What is required: Only the lines from the opening of the material through the one containing "[button] (20, 1718)" should be reproduced, each exactly as it stands.

Dataset extract:
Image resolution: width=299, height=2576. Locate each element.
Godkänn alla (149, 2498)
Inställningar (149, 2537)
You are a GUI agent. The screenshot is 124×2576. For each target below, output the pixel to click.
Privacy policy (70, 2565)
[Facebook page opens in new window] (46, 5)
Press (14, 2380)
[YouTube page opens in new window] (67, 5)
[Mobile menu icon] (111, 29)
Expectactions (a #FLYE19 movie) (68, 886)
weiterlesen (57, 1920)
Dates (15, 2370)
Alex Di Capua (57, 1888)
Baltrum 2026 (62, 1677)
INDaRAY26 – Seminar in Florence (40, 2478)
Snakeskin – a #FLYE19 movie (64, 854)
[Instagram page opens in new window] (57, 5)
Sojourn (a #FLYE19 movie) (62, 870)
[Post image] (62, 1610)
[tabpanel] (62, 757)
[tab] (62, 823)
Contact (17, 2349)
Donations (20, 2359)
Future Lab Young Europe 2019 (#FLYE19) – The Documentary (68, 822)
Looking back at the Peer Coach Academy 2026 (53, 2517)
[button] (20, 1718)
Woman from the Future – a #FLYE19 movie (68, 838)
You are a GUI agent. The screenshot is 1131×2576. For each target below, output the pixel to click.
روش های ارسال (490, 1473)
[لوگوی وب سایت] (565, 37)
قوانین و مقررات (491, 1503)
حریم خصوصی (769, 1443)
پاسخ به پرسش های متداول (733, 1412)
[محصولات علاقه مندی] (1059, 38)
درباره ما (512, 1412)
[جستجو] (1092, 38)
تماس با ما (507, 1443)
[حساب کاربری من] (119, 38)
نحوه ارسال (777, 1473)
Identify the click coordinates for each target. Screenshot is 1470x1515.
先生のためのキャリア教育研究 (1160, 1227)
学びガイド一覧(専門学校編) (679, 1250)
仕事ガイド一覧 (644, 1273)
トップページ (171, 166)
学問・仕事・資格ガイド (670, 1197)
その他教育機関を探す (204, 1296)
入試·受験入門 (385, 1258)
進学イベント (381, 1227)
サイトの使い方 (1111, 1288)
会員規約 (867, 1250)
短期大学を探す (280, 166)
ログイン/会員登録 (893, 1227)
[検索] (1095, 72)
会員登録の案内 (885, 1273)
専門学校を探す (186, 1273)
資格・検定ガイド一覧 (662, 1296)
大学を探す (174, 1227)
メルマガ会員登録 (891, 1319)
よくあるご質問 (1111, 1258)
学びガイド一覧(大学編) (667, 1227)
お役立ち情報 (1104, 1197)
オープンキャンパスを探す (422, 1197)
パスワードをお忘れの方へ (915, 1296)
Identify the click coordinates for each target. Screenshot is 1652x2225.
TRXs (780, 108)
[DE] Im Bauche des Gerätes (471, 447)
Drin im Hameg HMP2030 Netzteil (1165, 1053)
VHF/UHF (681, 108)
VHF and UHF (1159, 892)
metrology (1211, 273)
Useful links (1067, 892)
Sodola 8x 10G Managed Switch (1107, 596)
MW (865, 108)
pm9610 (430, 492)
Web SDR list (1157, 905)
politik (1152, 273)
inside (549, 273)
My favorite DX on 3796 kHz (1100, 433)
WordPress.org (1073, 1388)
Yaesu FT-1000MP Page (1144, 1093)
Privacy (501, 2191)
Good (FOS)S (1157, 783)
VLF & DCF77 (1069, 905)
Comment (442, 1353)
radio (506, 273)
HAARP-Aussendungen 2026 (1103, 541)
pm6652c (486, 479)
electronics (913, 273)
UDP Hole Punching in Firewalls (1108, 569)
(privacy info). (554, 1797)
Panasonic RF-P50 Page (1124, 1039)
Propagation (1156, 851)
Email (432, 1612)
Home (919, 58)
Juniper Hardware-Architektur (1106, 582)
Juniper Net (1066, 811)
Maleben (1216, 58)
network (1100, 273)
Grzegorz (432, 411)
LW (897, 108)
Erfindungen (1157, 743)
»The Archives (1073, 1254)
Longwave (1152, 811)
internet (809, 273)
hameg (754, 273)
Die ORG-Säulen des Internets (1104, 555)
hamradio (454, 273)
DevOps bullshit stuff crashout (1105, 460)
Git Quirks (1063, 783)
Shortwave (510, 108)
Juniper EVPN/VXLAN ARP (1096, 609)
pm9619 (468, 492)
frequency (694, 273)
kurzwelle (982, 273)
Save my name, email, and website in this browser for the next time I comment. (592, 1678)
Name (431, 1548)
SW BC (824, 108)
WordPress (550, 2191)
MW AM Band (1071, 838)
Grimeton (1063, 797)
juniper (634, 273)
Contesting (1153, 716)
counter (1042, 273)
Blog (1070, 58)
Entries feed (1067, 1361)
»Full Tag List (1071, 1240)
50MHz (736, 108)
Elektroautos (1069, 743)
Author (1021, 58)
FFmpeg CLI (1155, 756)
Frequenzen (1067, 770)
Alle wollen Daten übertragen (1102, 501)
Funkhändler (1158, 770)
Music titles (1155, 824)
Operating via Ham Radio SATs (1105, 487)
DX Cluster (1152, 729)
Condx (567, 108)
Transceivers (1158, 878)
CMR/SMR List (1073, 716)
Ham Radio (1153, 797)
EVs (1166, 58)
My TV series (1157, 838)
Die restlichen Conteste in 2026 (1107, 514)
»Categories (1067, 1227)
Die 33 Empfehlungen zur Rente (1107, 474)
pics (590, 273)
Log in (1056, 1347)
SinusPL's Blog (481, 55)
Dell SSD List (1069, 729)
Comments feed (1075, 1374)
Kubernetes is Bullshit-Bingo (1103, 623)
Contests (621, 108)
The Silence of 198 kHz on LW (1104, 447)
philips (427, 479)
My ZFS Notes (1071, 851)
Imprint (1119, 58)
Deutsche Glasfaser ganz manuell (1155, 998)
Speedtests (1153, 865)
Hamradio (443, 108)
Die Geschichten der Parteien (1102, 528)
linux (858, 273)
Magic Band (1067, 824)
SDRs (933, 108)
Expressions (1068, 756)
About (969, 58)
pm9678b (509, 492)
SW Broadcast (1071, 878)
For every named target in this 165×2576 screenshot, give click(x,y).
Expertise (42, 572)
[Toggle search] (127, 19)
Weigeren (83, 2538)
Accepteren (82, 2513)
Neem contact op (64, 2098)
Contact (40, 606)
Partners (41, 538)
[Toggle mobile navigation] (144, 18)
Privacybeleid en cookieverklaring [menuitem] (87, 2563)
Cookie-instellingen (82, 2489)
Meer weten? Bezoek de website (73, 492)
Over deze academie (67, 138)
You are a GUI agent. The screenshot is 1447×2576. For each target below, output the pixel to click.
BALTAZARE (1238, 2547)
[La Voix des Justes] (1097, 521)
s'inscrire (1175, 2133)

Task response:
Image resolution: width=299, height=2576. Locate each element.
Godkänn alla (149, 2498)
Inställningar (149, 2537)
You are a GUI agent. The screenshot is 124×2576. For each target below, output the pixel to click.
Privacy policy (70, 2565)
[Facebook page opens in new window] (46, 5)
Press (14, 2380)
[YouTube page opens in new window] (67, 5)
[Mobile menu icon] (111, 29)
Expectactions (a #FLYE19 movie) (68, 886)
weiterlesen (57, 1920)
Dates (15, 2370)
Alex Di Capua (57, 1888)
Baltrum 2026 (62, 1677)
INDaRAY26 – Seminar in Florence (40, 2478)
Snakeskin – a #FLYE19 movie (64, 854)
[Instagram page opens in new window] (57, 5)
Sojourn (a #FLYE19 movie) (62, 870)
[Post image] (62, 1610)
[tabpanel] (62, 757)
[tab] (62, 823)
Contact (17, 2349)
Donations (20, 2359)
Future Lab Young Europe 2019 (#FLYE19) – The Documentary (68, 822)
Looking back at the Peer Coach Academy 2026 (53, 2517)
[button] (20, 1718)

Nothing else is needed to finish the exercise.